# Exporting Images (not including rejected images)



## jwajwa (Jul 18, 2019)

Hi

Is it possible to export my photos WITHOUT the rejected photos being exported? I normally use flags but needed a very quick turnaround and can't figure how to do it. Thanks.

John


----------



## jwajwa (Jul 18, 2019)

(I should have mentioned - I have just used x to grey out photos.  These are the ones I don't want exported).


----------



## Rob_Cullen (Jul 19, 2019)

One method might be to-
1. Filter by checking the Attributes for 'Flagged' and 'un-flagged' photos,  (thus the 'Rejected' photos are not shown.)
2. Select the visible photos to Export.


----------



## Zenon (Jul 21, 2019)

I don't keep rejected files and while most like to use attributes I have a different approach.
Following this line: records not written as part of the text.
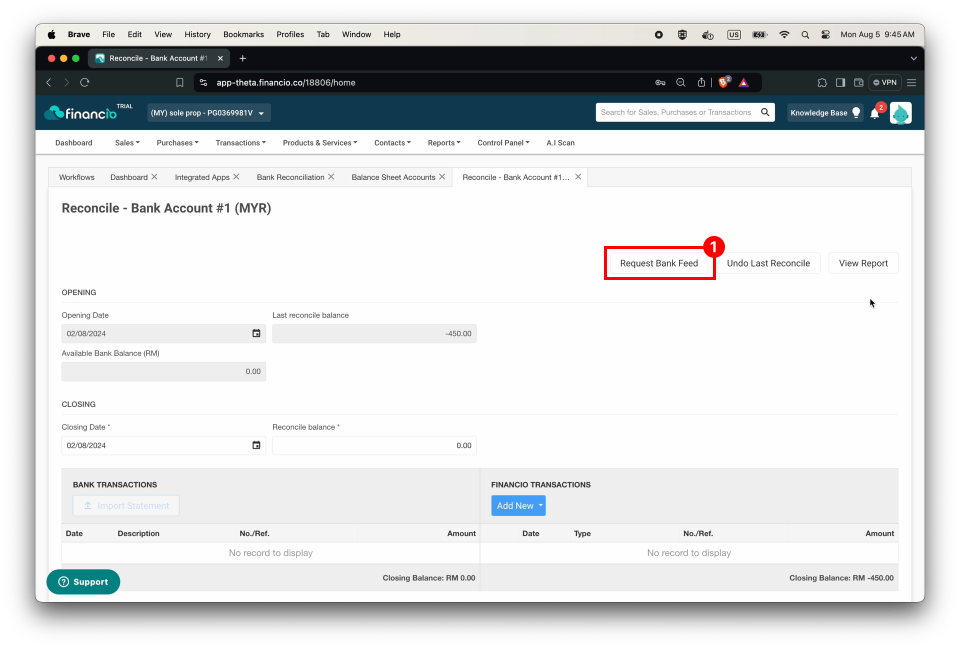Open the A.I Scan menu item
The width and height of the screenshot is (960, 649).
(x=560, y=143)
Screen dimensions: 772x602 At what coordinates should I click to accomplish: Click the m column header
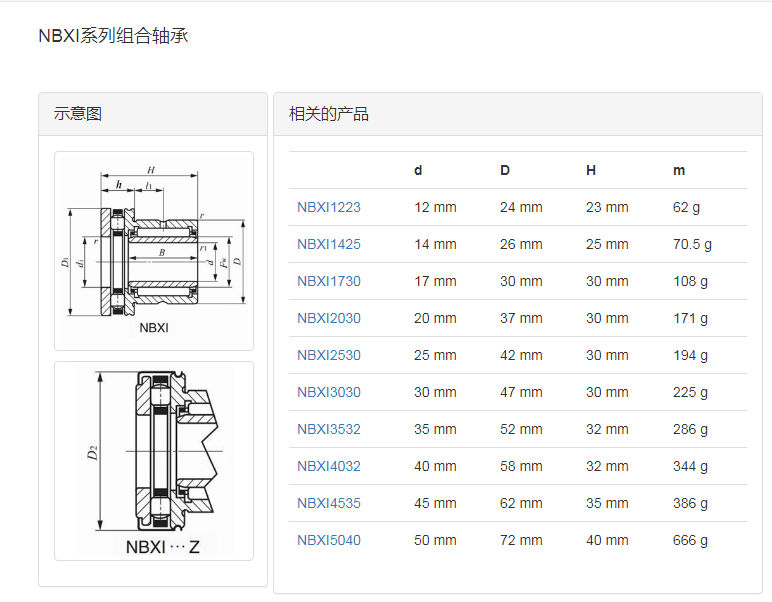679,171
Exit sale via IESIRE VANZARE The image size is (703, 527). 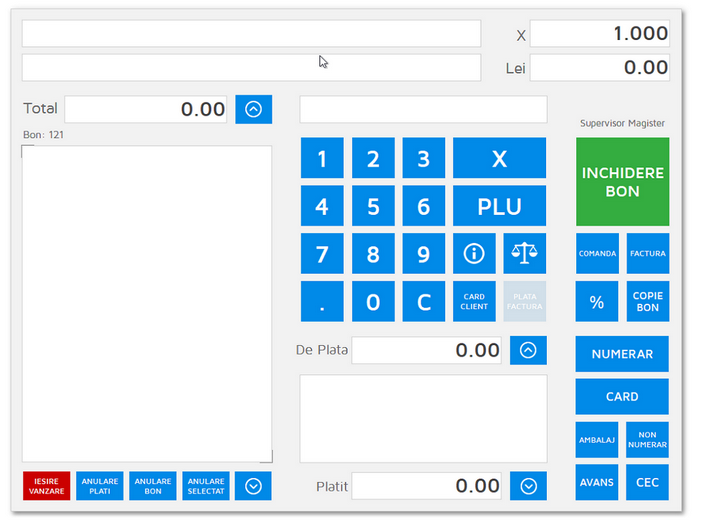[47, 486]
This is typically for files I send to PS and back to LR. I don't want to export the original CR2, only the TIFF.  When the file comes back I immediately flag the CR2. When done editing I use the commands Select Flagged Photos and then Invert Selection.  Now the flagged CR2 files are not exported.

I wasn't aware of the method  I-See-Light described when I came up with my method. I gave it a try but have I have been using my method for so many years I never adapated to it. It is probably a better method and utilizes the software more efficiently.  My method has never failed me. I also hide the CR2 under the TIFF which just makes things look cleaner.


----------